Camellias (Camellia japonica)

White Double flowering Camellia.

A top pick for a gorgeous flower in winter. It has all the qualities of a choice garden shrub: medium height (can reach small tree heights) with lush evergreen foliage that provides four-season interest. This winter blooming shrub has wonderful flowers with large pink or red blossoms, although many more colours and forms are becoming increasingly available in the nursery trade. Some varieties also tolerate shade, and are often bred with good structure and form. Camellias are also quite low maintenance; an absolute winner for hardiness and disease resistance.

Sowbread (Cyclamen coum)

Hardy Winter Cyclamen Sowbread is a tuber in the Primrose family, with hardy flowers in winter and foliage lasting all winter. The almost evergreen leaves only disappear once summer comes and other showy flowering plants can take over. Remarkably, these plants are easy to grow, even thriving in shade, to form nice groundcovers. We love the beautiful pink flowers of Cyclamens, which rival only Shooting Stars as our favourites. Unsurprisingly, they both share the same plant family. No taller than two inches, use these tubers as a groundcover to brighten up your woodland beds with a splash of winter pink.

Hellebores/Lenten Rose (Helleborus spp., Helleborus x hybridus)

Thick bamboo roots.
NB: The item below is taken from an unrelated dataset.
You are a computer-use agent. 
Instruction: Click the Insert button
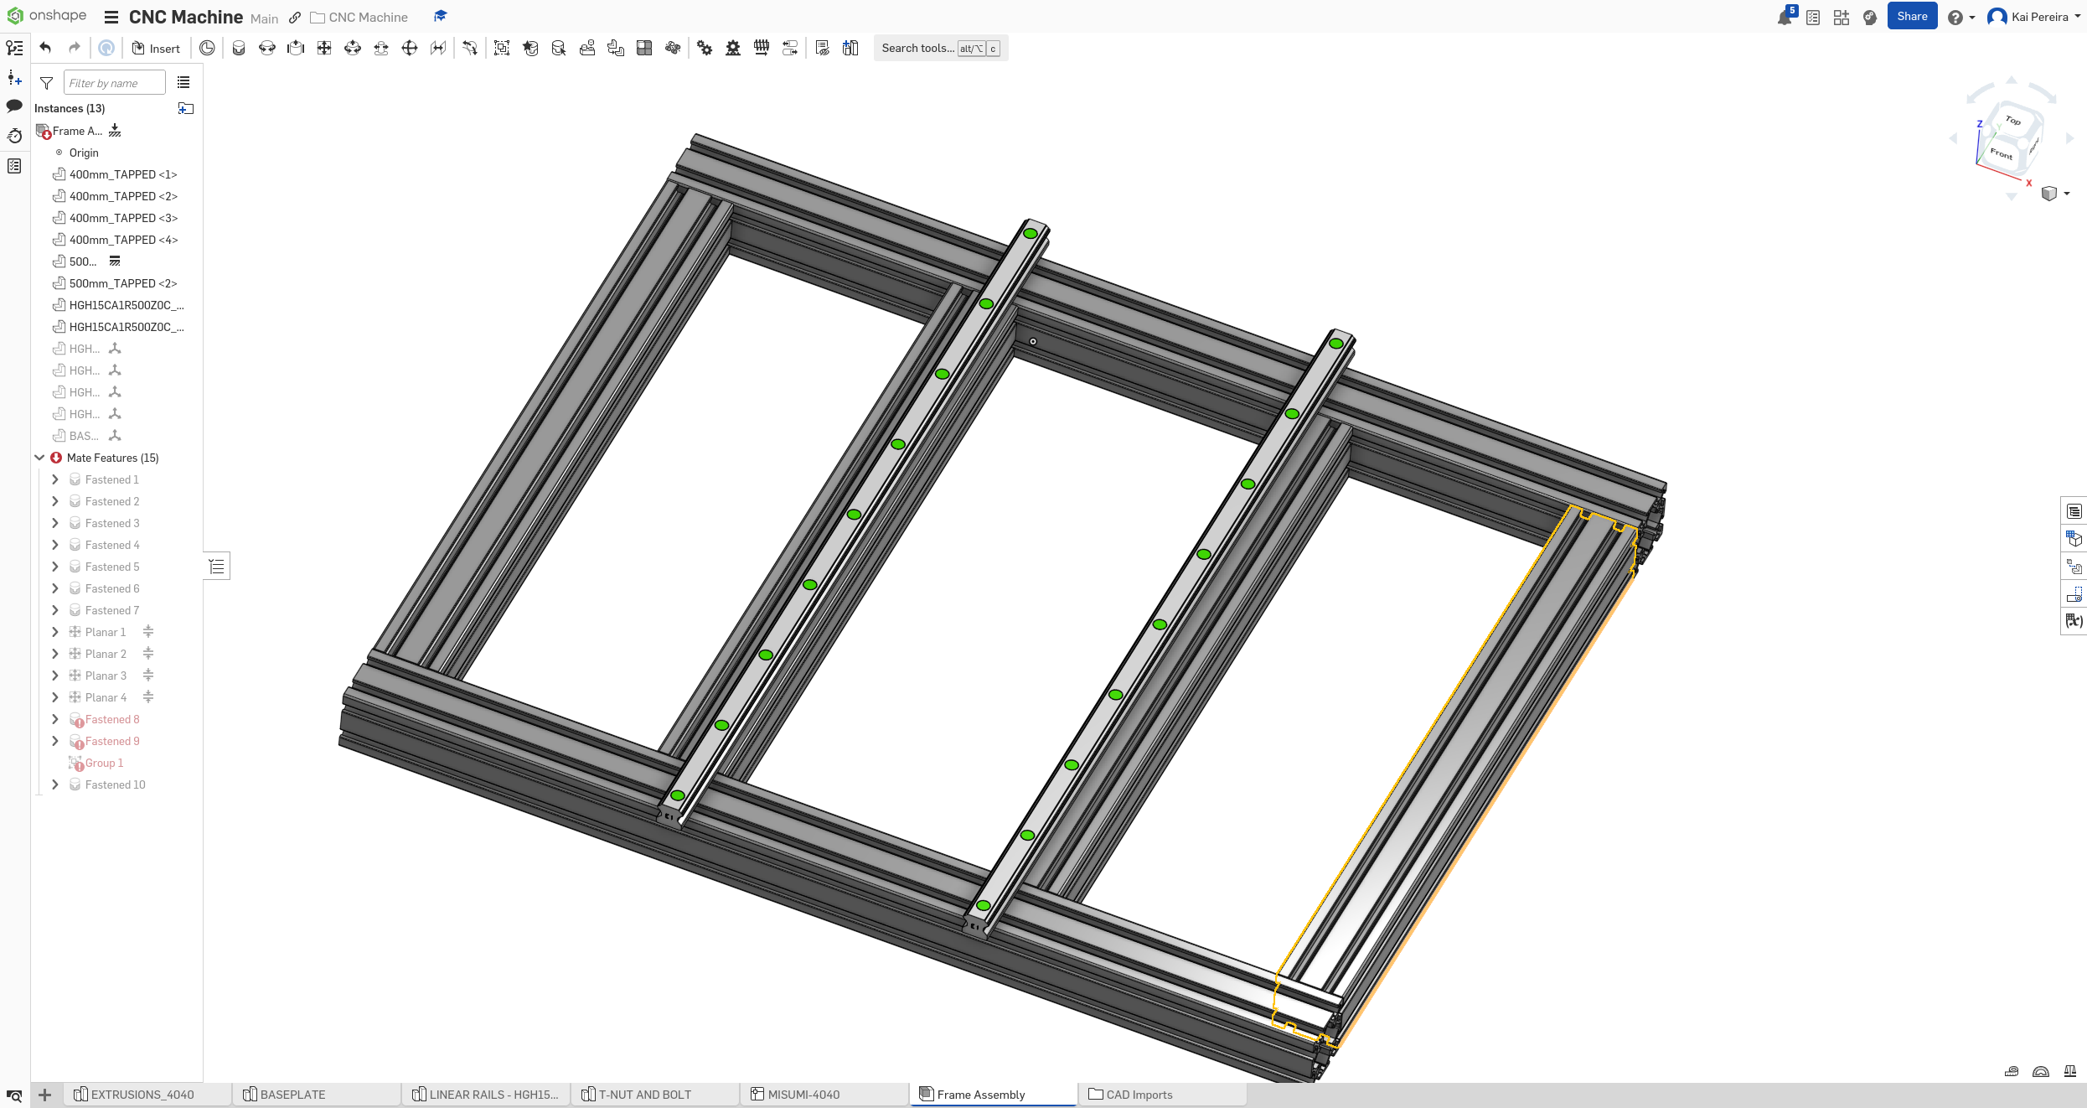click(x=157, y=49)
Pickaxe required.

These wonderful Eurasian perennials are a great addition in the garden. They display their clump-fashioned flowers as early as February, and faithfully bloom throughout longer than most. Their common name is Lenten Rose because their blooms coincide with the beginning of Lent. Most are evergreen, low maintenance, with some varieties tolerant in dry shade. Also, their cultivation is so advanced that there are Hellebores in almost all shades of color, flower form, foliage, degree of doubling, petal shape and spotting, vigour and height…the list goes on and on. For a more in-depth look at these wonderful garden treasures, head over to our Resources page for a pdf on Hellebores.

“Hellebores, Winter Heathers, Cyclamen and Camellia.”

Winter Heathers

Winter heathers, Ericae Kramer's Red.

There are many varieties of Winter Heathers. They all like good drainage and acidic soil. You will often see them planted en masse throughout the Vancouver region. We like Calluna vulgaris, or Scotch Heather, as it is more unique in flower form. For awesome colour, Ericea carnea ‘Kramer’s Red’ has deep full body red. There are some great purple, cream and mauve color forms that steal the show as well. These plants maintain an evergreen, compact form out of bloom, and rarely needing shrubbing. Use them as accents, or planted as borders in the perennial garden.
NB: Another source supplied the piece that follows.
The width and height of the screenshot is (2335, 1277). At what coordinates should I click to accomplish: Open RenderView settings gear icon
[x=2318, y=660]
Winter Iris (Iris reticula)

Winter iris, Iris reticula

Who doesn’t know the blue flowers of the Iris, which have been represented as symbols of royalty for the French, and representing Goddesses of Greek mythology. From the popular Siberian Iris to the wild and bearded Iris, these plants have been a staple in the cultivated garden for centuries. We are lucky to have an early flowering dwarf iris’, with striking shades of blue-purple flowers in winter. Low growing, they are wonderful en masse, forming a miniature show of blue in the winter garden. Originating from the mountainous regions of Turkey, Iran and Iraq, they can be found blooming even as the snow melts around them. Plant them around ponds or water features, where their miniature beauty can be enjoyed. The whole plant soon disappears in Spring, allowing the thoughtful gardener to add companion plants to fill in the gaps. You will commonly find Iris reticula in nurseries, although other dwarf species are available.